Target pointing data
▼

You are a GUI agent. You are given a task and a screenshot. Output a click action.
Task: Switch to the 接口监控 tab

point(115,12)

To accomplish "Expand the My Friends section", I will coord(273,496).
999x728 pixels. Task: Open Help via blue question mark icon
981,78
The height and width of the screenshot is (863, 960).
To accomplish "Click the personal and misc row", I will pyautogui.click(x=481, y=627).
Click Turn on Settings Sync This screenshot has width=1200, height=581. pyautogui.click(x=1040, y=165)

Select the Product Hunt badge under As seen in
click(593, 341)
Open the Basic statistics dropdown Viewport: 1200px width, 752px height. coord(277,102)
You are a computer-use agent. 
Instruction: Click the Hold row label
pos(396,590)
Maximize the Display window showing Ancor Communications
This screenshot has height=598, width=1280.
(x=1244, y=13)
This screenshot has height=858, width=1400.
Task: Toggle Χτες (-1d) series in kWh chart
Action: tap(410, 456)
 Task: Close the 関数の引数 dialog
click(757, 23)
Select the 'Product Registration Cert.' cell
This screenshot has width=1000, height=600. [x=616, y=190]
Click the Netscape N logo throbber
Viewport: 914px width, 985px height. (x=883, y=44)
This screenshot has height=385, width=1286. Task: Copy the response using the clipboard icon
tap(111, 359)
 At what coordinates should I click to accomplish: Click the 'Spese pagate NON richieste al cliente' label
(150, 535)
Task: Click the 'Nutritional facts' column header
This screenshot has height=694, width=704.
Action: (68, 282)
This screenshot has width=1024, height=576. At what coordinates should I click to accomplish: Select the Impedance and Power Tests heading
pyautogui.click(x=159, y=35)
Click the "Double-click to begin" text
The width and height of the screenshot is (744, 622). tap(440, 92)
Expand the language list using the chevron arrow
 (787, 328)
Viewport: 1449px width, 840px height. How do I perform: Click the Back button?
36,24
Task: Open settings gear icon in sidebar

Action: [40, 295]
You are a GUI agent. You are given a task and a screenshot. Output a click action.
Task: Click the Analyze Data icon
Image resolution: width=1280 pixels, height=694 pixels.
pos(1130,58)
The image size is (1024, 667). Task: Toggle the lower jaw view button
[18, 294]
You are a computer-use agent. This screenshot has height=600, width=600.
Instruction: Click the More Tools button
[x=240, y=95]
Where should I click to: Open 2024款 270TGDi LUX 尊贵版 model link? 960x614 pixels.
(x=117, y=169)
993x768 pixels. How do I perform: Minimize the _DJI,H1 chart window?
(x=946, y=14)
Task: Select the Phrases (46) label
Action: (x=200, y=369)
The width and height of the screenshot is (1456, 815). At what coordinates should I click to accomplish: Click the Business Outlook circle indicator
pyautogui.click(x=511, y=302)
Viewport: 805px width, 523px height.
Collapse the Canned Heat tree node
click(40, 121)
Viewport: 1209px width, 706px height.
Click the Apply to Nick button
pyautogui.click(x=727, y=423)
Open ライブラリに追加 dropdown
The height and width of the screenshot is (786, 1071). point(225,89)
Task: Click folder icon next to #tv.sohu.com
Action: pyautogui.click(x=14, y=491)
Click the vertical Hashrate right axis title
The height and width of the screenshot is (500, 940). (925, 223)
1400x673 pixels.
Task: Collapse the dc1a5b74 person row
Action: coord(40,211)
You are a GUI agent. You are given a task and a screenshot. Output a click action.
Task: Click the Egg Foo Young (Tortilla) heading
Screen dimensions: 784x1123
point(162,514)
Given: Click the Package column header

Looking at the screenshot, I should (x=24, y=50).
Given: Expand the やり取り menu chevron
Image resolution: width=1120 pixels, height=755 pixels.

▲

Set exercise.
Render the records starting at the line containing "Task: Close the 関数の引数 dialog" and ending at the line containing "Viewport: 914px width, 985px" as a Markdown table, with columns named Row and Line and blank lines omitted.

Answer to this exercise.
| Row | Line |
|---|---|
| 1 |  Task: Close the 関数の引数 dialog |
| 2 | click(757, 23) |
| 3 | Select the 'Product Registration Cert.' cell |
| 4 | This screenshot has width=1000, height=600. [x=616, y=190] |
| 5 | Click the Netscape N logo throbber |
| 6 | Viewport: 914px width, 985px height. (x=883, y=44) |